Above all, we are to take on extra almsgiving in Lent, preferably with the money we don’t spend on food or self-indulgence.
Almsgiving is a Christian duty all year round, of course: it is clear from the Gospels that there are no exceptions to the Lord’s commandments (see, for example, Mt 5.42; Lk 6.29-30). Nor does the ‘all’ in the baptismal promise to ‘seek and serve Christ in all persons, loving your neighbour as yourself’ leave much room for picking and choosing whom you will help.
Lent is a time to be more serious and more intentional in following the commandments of Christ. It is perhaps an odd thing that the fact that in a modern city where opportunity is never lacking to obey the commandment “Give to him who begs from you” it is often so hard to obey. But at least once a year let’s remember that our Lord doesn’t say we should ask if the beggar deserves it, or wonder what horrid thing our alms might get spent on, or discuss the state’s duty to alleviate poverty. Perhaps once a year for forty days we can just give to everyone who asks, as our Lord commanded.
Still, what you do about all this is between you and God, and since we are not to judge one another, we won’t ask what you do. But the Gospel suggests that Jesus asks, and will ask (see Mt 25:31-46).

Of course when we talk of all these things, we need to bear in mind that Lent is a tool for Christians who want to practice their religion. It is not a set of tricks we think will make God love us (he already does), or forgive us (he already does), or will get us extra brownie points (merit). It is a way by which we keep our hearts and minds set on what God has done for us in Christ as we prepare to celebrate Easter, the Christian Passover. Above all, Lent is not an end in itself; it is about preparing to celebrate Easter. All the restraint and self-denial is a holding back so that we can let loose in the greatest feast of the Church Year. Some words of the Bishop of Durham are helpful here, and worth quoting at some length:
“…if Lent is a time to give things up, Easter ought to be a time to take things up. Champagne for breakfast again—well, of course, Christian holiness was never meant to be merely negative. Of course you have to weed the garden from time to time; sometimes the ground ivy may need serious digging before you can get it out. That’s Lent for you. But you don’t want simply to turn the garden back into a neat bed of blank earth. Easter is the time to sow new seeds and put out a few cuttings.
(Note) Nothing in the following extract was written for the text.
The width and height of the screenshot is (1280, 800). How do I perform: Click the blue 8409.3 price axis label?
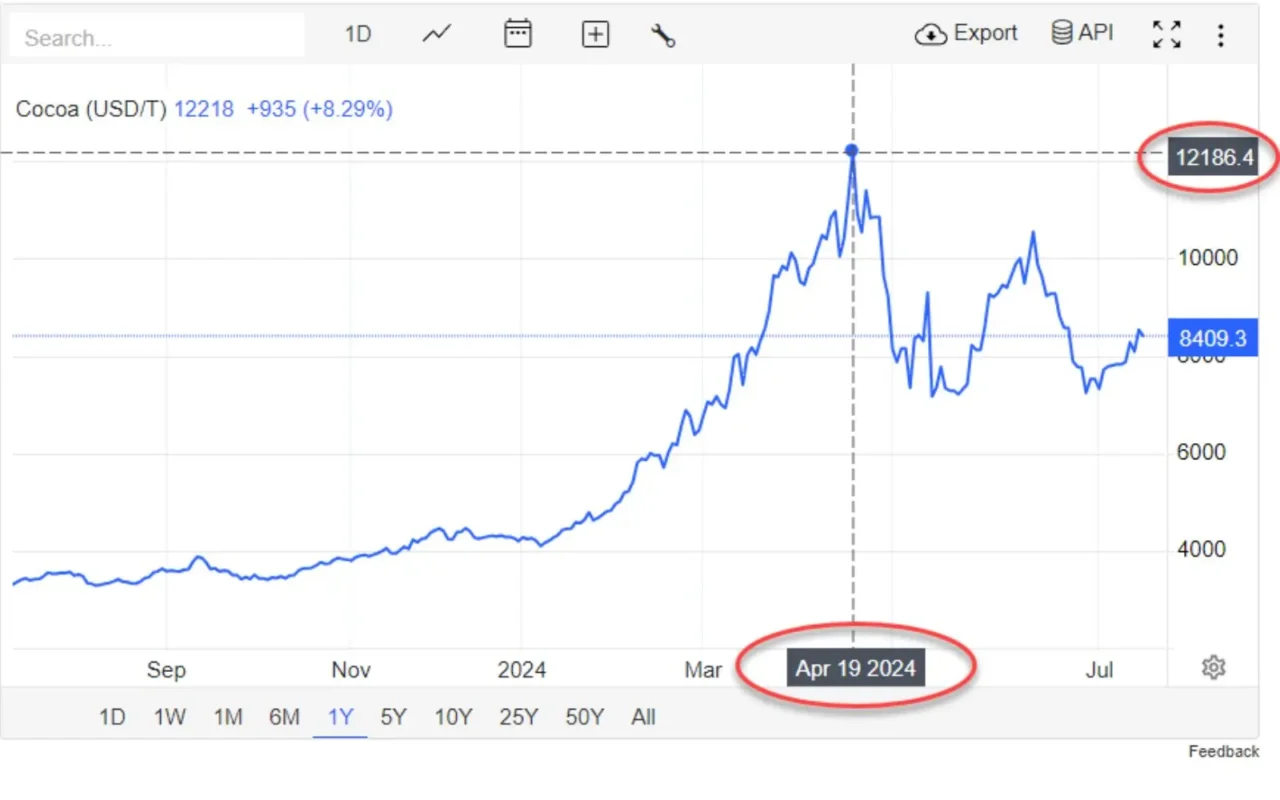(1212, 338)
If Calvary means putting to death things in your life that need killing off if you are to flourish as a Christian and a truly human being, then Easter should mean planting, watering, and training up things in your life … that ought to be blossoming, and in due course bearing fruit. The forty days of the Easter season, until the ascension, ought to be a time to balance out Lent by taking something up, some new task or venture, something wholesome and fruitful and outgoing and self-giving. You may be able to do in only for sic weeks, just as you may be able to go without beer or tobacco only for the six weeks of Lent. But if you really make a start on it, it might give you a sniff of new possibilities. new hopes, new ventures you never dreamed of. It might bring something of Easter into your innermost life. It might help you wake up in a whole new way. And that’s what Easter is all about.”
- N. T. Wright, Surprised by Hope: Rethinking Heaven, the Resurrection, and the Mission of the Church (New York: Harper One, 2008), p. 257.